Do this. Copy each of the records below word for word, leaving out the pictures.

****

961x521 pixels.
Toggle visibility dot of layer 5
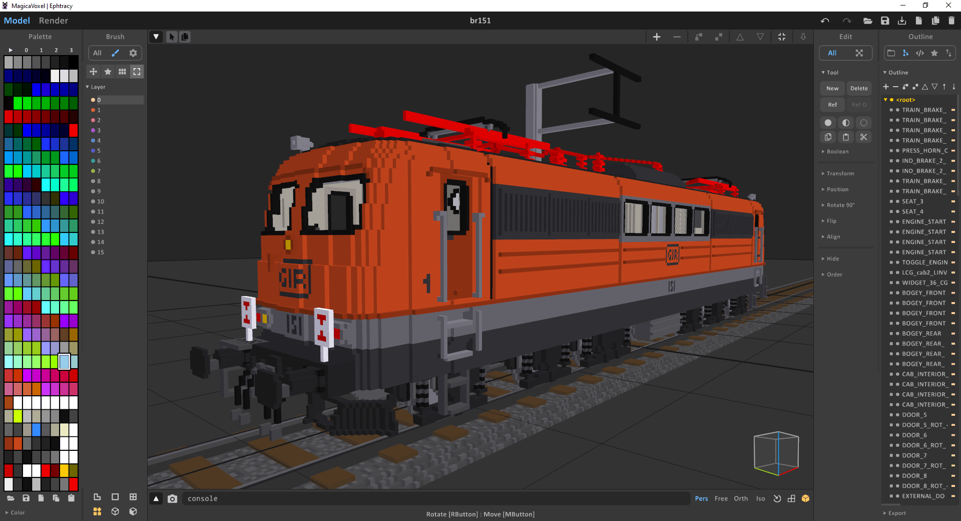point(93,151)
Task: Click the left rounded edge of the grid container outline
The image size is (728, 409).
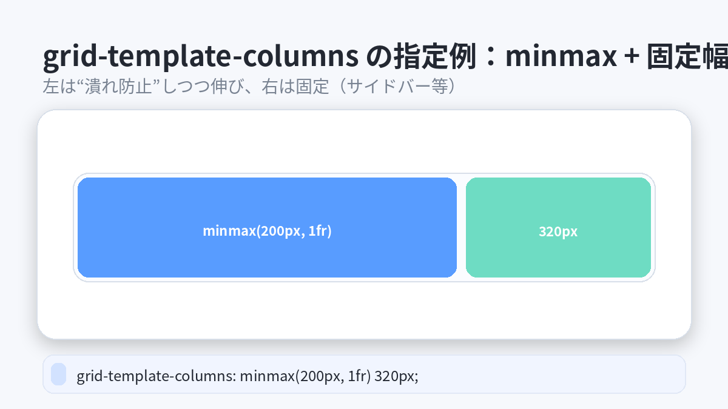Action: pos(75,228)
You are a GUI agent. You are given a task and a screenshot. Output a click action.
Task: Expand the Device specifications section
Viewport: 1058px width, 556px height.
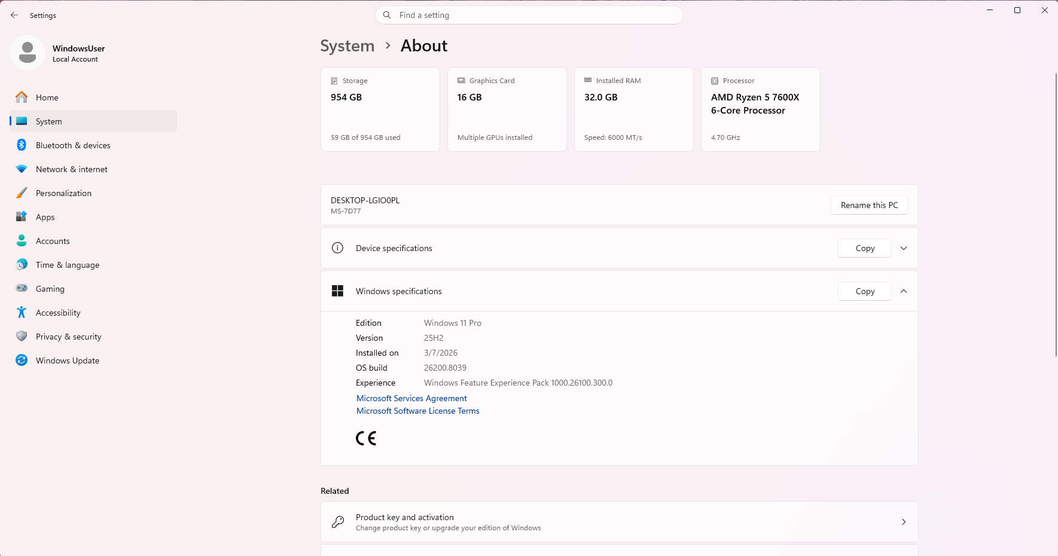pos(904,248)
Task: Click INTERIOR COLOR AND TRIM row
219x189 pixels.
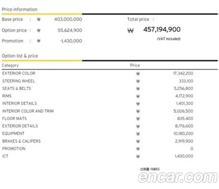Action: [28, 111]
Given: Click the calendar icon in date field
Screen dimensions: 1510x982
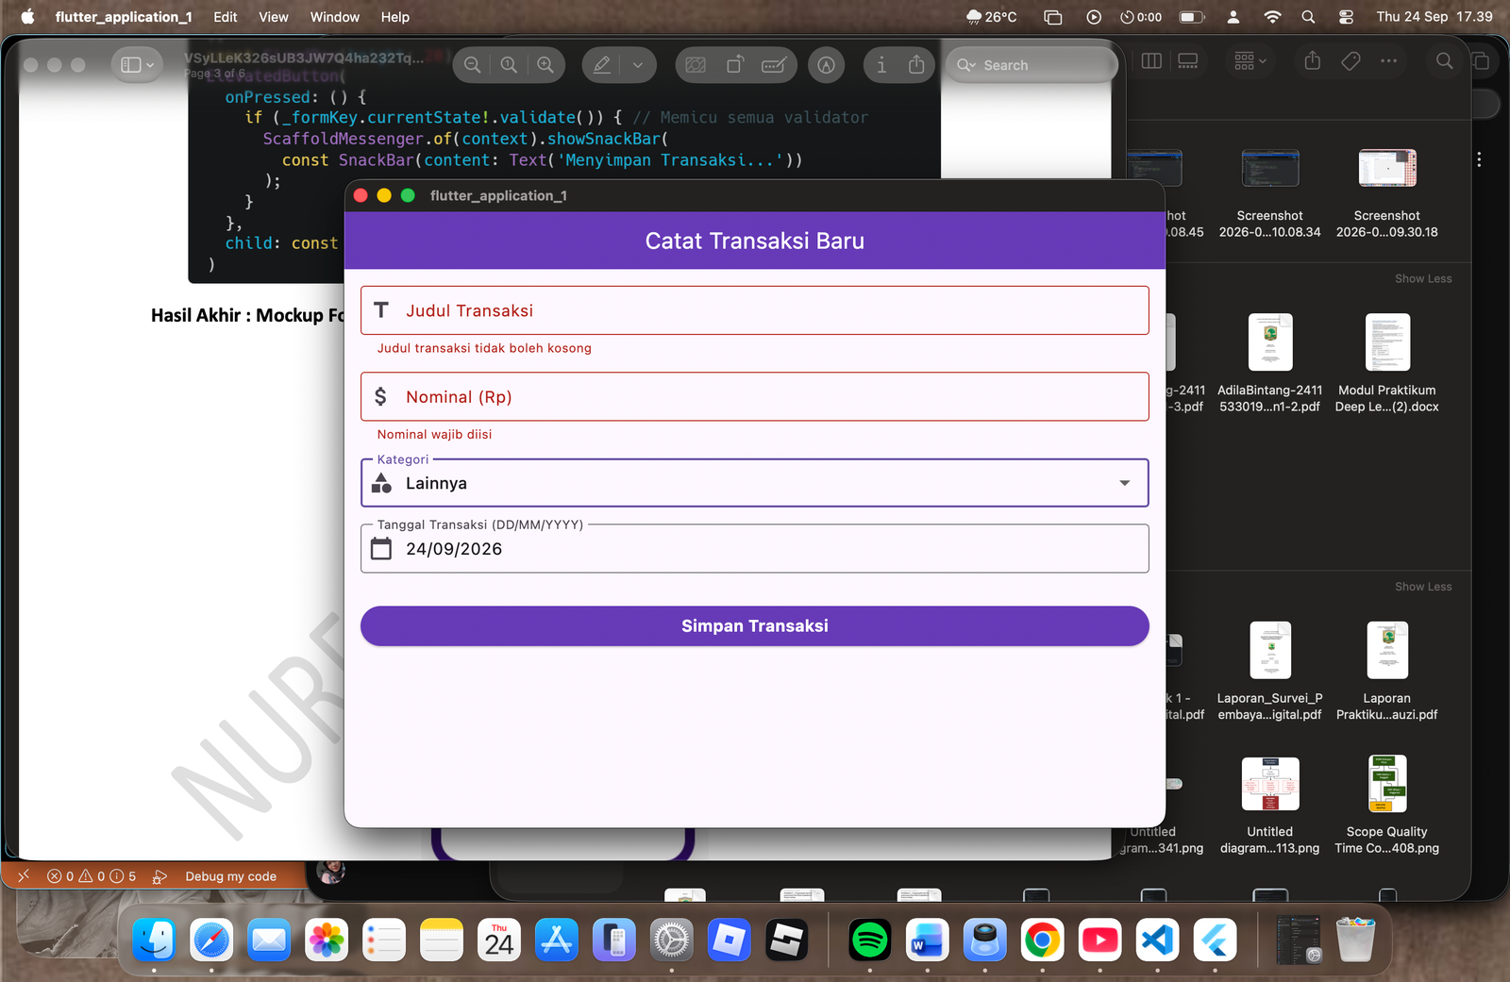Looking at the screenshot, I should (381, 549).
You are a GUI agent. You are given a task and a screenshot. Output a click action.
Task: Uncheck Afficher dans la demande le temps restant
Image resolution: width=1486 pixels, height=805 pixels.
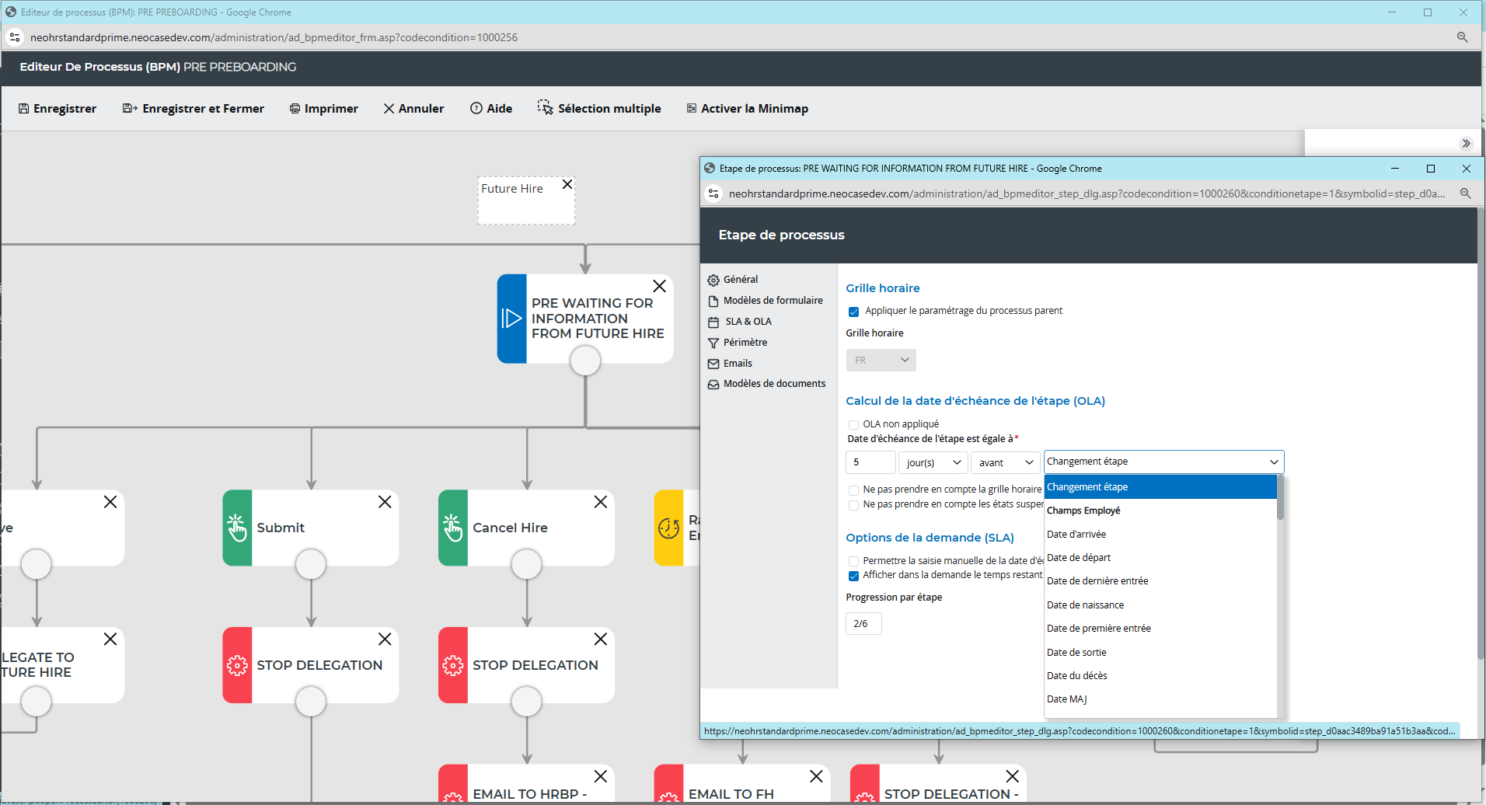pos(853,576)
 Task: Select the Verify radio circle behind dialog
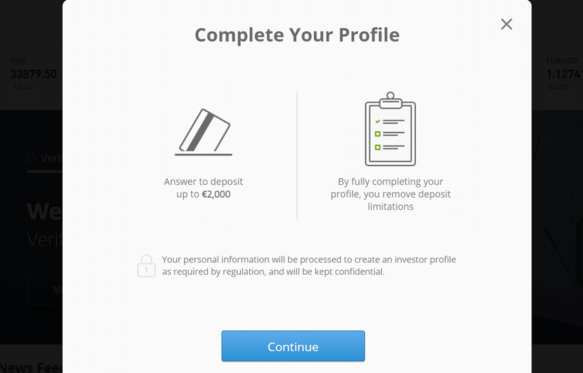click(32, 158)
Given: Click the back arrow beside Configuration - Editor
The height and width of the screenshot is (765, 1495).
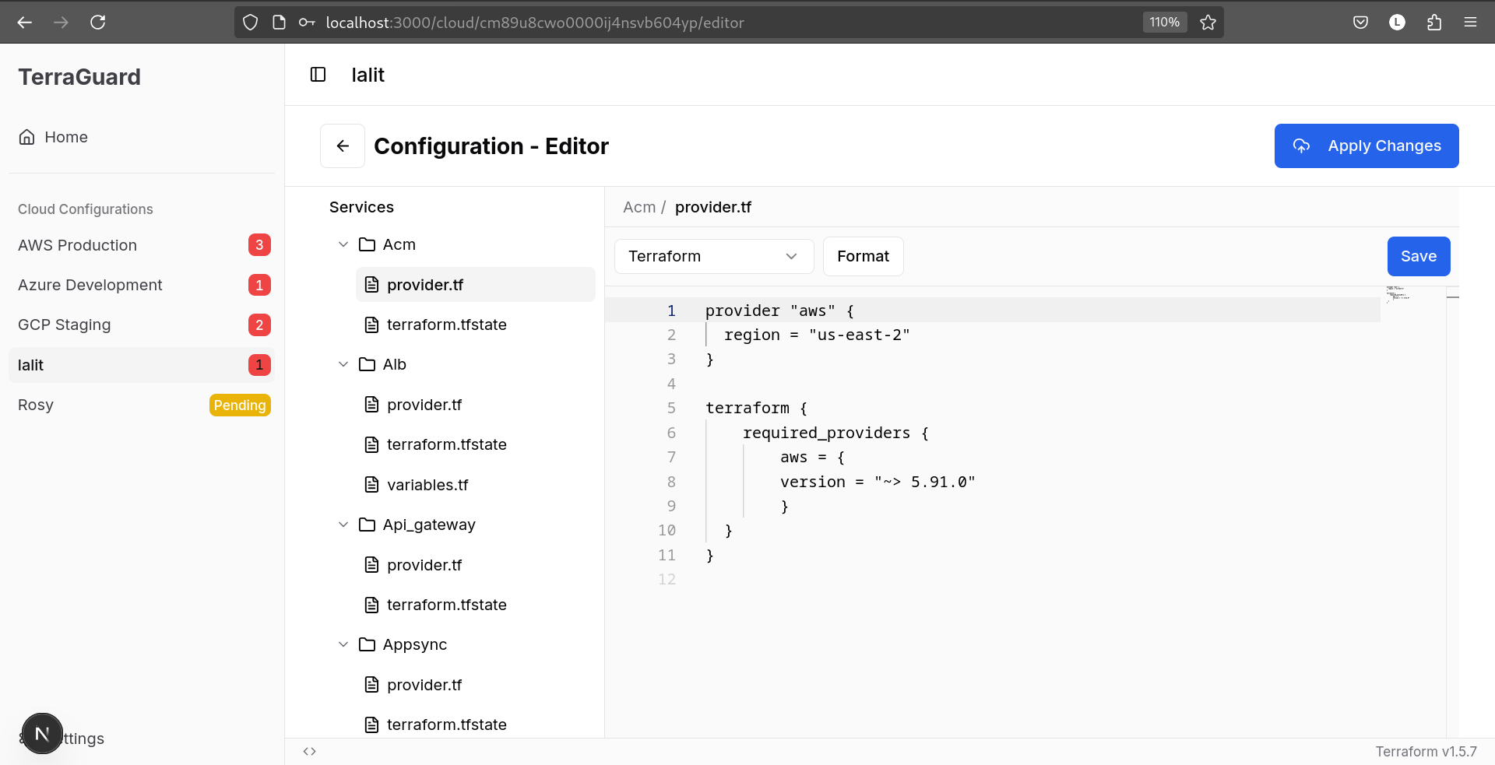Looking at the screenshot, I should (x=343, y=146).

****

Task answer.
961x521 pixels.
Toggle visibility dot of layer 5
point(93,151)
Task: Click the left rounded edge of the grid container outline
The image size is (728, 409).
Action: pos(75,228)
You are a GUI agent. You are given a task and a screenshot. Output a click action.
Task: Expand the Device specifications section
Viewport: 1058px width, 556px height.
pos(904,248)
Task: Click INTERIOR COLOR AND TRIM row
219x189 pixels.
Action: [28, 111]
Given: Click the calendar icon in date field
Screen dimensions: 1510x982
Looking at the screenshot, I should (381, 549).
You are a GUI agent. You are given a task and a screenshot. Output a click action.
Task: Uncheck Afficher dans la demande le temps restant
Image resolution: width=1486 pixels, height=805 pixels.
pos(853,576)
 Task: Select the Verify radio circle behind dialog
click(32, 158)
Given: Click the back arrow beside Configuration - Editor
The height and width of the screenshot is (765, 1495).
Looking at the screenshot, I should (x=343, y=146).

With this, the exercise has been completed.